Now that the coffee is secured, the next step are preparing the tools. I’ve given this list to many friends and customers over the years. You’ll need the following: a scale, an electric kettle, a grinder, a Chemex (and filters too) and an amazing cup that you enjoy drinking from. At Press, we suggest Notnuetral as a premium mug. Grinders vary, but we suggest a conical grinder that grinds coffee more consistently. For the kettle, while a bit spendy the Stagg kettle from Fellow will be your best friend. When it comes to brewing, it is important that the water reaches a precise temperature of 203 degrees, and the Stagg helps not only reach that temperature quickly, but will also hold that temperature. The scale is another important tool to help ensure consistency every time you brew and finding a recipe to follow each and every time you brew. This will provide you a consistent cup of coffee day in and day out.

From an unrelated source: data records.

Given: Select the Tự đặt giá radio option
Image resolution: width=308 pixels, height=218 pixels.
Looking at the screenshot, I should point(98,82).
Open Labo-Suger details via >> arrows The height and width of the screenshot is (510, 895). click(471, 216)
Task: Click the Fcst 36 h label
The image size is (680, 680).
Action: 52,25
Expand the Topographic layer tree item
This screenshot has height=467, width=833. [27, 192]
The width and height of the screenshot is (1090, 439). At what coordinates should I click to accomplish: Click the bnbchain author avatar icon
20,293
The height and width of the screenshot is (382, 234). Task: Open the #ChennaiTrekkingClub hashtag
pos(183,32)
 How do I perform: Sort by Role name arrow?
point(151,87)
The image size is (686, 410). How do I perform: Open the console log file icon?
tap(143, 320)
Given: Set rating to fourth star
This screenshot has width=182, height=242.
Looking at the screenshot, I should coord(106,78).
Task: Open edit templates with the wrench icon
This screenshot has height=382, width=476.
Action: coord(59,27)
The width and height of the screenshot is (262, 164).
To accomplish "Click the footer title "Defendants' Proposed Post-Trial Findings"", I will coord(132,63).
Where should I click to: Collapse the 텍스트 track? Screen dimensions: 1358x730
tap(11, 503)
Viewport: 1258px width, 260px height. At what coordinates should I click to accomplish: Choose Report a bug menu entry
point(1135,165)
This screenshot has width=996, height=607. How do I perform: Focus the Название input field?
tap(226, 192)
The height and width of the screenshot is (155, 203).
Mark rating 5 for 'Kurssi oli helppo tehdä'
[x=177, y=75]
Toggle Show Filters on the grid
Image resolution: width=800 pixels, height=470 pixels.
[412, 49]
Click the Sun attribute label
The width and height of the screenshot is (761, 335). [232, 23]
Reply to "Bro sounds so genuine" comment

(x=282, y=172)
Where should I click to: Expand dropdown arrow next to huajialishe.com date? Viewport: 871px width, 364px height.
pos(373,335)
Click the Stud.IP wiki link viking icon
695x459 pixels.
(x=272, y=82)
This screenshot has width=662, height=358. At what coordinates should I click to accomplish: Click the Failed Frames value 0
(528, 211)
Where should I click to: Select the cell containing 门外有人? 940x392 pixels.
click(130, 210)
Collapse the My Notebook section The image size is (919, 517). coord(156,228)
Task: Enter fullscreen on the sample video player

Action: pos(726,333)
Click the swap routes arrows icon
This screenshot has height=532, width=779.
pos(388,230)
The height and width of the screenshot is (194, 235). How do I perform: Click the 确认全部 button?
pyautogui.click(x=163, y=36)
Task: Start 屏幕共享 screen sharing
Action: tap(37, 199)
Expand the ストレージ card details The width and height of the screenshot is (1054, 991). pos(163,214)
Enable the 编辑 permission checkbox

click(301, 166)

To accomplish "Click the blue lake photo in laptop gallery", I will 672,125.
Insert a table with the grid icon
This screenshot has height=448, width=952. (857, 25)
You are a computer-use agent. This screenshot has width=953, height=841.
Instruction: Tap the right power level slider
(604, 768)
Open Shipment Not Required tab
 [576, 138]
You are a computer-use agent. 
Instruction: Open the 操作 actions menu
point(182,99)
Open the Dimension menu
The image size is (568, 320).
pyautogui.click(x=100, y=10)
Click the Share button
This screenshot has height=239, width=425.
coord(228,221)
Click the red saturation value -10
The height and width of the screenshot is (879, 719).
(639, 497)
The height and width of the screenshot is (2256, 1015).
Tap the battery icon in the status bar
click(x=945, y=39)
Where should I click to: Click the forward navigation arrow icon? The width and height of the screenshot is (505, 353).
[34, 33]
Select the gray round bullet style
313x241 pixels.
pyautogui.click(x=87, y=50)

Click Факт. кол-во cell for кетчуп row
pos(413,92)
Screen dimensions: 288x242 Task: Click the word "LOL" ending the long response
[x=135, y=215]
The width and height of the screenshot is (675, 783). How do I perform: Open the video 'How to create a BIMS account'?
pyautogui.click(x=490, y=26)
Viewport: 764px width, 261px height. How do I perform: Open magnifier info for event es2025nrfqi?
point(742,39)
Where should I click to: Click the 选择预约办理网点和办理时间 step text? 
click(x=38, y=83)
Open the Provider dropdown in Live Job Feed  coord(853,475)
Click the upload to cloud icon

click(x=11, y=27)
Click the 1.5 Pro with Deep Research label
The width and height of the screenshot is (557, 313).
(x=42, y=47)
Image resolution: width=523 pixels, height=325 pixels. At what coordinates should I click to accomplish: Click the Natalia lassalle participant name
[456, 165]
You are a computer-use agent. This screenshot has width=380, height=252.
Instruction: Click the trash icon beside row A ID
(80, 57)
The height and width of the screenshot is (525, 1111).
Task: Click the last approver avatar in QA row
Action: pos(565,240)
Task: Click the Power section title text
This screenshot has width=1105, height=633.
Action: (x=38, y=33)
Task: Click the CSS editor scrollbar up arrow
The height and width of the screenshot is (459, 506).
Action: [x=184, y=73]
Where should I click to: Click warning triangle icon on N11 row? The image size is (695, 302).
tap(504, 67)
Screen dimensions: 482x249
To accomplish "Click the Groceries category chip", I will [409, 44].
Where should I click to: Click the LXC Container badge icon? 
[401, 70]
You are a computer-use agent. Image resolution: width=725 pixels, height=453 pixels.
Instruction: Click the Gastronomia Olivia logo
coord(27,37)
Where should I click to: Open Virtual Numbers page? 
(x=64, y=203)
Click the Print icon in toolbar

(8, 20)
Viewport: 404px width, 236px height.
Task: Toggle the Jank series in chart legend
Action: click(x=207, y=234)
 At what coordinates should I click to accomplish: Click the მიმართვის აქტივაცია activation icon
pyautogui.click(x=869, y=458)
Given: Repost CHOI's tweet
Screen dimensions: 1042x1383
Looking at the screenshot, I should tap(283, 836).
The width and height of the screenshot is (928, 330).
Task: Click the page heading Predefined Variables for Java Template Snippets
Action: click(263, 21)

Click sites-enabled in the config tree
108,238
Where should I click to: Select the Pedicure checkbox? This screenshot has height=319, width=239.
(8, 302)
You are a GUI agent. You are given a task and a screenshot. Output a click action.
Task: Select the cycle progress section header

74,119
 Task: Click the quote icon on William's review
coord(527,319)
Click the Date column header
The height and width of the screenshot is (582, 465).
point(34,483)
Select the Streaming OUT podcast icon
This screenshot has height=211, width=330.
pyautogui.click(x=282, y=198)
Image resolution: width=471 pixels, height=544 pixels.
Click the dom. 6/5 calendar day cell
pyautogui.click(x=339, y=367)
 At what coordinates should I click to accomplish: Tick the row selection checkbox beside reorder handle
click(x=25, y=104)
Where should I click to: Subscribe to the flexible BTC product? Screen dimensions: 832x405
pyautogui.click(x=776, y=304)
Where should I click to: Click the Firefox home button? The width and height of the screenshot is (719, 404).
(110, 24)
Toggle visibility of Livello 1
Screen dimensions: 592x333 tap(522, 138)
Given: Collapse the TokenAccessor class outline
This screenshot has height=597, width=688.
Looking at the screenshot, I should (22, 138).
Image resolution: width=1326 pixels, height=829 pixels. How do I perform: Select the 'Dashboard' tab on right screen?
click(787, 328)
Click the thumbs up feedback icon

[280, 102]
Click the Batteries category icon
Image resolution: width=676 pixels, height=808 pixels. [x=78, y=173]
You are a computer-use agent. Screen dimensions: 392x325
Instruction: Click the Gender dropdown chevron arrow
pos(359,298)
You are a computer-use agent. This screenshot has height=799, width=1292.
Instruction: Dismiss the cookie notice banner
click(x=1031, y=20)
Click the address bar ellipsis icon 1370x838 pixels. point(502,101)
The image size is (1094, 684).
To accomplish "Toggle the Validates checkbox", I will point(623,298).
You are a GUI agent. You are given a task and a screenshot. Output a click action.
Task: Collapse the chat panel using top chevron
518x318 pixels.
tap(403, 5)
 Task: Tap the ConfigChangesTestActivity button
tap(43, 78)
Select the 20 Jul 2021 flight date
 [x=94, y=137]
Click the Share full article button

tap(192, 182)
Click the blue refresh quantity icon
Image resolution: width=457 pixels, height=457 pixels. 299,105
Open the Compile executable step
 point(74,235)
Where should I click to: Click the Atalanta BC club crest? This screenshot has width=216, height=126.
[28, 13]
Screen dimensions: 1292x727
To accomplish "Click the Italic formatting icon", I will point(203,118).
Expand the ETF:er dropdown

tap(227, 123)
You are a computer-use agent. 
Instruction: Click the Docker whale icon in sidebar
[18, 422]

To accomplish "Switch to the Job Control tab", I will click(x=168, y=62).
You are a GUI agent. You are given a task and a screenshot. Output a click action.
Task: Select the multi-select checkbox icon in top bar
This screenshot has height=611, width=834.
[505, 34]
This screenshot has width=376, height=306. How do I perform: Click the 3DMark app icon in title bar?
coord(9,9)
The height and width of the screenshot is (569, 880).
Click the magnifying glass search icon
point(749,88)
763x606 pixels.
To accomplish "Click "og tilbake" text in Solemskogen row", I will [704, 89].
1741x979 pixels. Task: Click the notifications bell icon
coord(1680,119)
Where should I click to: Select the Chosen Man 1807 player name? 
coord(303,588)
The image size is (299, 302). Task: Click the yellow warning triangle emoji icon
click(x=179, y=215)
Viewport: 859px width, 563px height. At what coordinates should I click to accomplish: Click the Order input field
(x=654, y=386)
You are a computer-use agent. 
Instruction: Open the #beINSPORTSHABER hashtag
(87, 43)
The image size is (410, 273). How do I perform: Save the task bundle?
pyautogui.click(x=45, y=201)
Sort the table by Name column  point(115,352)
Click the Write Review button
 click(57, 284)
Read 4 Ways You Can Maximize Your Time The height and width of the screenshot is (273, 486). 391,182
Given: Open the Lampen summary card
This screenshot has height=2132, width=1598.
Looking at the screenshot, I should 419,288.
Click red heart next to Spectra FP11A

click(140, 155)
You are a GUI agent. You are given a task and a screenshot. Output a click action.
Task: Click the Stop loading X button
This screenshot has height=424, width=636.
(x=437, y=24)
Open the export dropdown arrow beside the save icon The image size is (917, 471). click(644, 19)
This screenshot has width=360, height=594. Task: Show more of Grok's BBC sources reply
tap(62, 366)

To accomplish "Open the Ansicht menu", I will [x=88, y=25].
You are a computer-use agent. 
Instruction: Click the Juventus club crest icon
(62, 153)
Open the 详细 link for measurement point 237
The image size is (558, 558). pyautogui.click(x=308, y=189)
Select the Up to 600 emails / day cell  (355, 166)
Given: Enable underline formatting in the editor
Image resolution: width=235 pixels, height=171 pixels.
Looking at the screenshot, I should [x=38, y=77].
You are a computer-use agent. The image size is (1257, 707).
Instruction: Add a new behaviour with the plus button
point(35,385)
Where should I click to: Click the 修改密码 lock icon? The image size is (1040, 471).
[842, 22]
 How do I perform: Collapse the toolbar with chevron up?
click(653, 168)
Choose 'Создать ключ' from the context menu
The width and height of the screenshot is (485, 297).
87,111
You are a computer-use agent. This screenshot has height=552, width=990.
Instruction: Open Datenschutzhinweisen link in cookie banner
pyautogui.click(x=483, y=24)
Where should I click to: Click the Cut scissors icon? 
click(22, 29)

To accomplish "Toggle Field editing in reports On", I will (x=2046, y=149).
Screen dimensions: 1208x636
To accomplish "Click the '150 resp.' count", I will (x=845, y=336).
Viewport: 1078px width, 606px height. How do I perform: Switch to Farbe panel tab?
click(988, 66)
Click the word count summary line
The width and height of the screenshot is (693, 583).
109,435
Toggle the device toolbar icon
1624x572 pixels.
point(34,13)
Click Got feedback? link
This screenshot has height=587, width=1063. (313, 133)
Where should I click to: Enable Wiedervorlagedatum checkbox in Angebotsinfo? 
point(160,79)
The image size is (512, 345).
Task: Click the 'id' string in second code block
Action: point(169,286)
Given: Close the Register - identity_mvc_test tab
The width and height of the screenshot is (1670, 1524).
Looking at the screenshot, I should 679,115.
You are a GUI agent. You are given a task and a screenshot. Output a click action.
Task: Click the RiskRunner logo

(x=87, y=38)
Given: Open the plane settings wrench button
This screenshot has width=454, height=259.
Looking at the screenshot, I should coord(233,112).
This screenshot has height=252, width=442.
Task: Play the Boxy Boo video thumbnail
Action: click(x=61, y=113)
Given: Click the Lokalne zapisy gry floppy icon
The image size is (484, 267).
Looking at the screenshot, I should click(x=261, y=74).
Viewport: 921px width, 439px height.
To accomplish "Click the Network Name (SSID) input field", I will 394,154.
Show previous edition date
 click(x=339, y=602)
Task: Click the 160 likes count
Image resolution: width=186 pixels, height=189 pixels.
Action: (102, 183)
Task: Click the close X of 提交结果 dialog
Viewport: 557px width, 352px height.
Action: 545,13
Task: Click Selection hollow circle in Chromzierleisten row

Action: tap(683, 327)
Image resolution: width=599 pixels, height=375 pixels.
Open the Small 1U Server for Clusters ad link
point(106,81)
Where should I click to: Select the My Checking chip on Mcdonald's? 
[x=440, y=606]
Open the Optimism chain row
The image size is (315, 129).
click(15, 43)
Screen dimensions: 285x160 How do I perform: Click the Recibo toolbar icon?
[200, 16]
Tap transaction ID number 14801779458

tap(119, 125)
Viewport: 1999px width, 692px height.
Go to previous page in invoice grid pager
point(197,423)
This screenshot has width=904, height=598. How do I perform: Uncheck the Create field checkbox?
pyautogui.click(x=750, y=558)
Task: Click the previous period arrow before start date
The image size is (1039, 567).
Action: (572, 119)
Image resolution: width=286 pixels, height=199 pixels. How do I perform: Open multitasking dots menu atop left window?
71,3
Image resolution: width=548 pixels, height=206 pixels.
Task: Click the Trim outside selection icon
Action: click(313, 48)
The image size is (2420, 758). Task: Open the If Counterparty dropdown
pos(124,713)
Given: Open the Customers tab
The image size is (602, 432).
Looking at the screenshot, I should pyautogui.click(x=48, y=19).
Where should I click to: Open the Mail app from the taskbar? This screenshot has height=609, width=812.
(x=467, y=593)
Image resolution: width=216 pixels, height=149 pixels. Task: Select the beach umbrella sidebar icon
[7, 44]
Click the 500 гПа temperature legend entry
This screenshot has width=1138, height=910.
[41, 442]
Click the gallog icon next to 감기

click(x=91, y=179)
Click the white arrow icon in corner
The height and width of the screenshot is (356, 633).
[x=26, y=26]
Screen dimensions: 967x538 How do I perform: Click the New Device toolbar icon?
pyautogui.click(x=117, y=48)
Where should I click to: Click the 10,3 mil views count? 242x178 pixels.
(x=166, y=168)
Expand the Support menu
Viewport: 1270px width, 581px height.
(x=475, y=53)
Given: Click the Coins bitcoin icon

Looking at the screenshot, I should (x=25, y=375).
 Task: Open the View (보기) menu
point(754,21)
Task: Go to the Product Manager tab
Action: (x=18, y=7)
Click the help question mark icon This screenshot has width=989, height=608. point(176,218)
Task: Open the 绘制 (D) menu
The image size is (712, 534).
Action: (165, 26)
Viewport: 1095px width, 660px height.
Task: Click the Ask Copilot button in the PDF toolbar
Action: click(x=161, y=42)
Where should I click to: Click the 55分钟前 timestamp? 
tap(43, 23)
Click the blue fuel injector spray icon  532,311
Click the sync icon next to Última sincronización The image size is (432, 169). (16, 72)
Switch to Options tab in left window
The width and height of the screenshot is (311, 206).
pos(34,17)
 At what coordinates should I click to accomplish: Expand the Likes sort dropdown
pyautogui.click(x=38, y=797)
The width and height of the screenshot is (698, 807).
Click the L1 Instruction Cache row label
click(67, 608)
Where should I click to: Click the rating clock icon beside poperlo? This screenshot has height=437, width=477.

Lastly, the brewing method – I recommend using a Chemex. The Chemex is what’s called a pour-over method. The Chemex has a slender design and uses a dense filter which slows down the flow of water compared to other pour-over type methods. Coffee grounds are placed in the filter, and water is passed through slowly. The resulting brew is contained in the bottom of the vessel, ready to be served. Chemex filters slow down the rate of extraction and require a coarser grind. The coffee will extract for longer than drip coffee, which results in a better developed flavor. The various tasting notes in coffee are more obvious in Chemex brewed coffee. Following this process from beginning to end has proven to create the perfect cup of coffee to start any morning.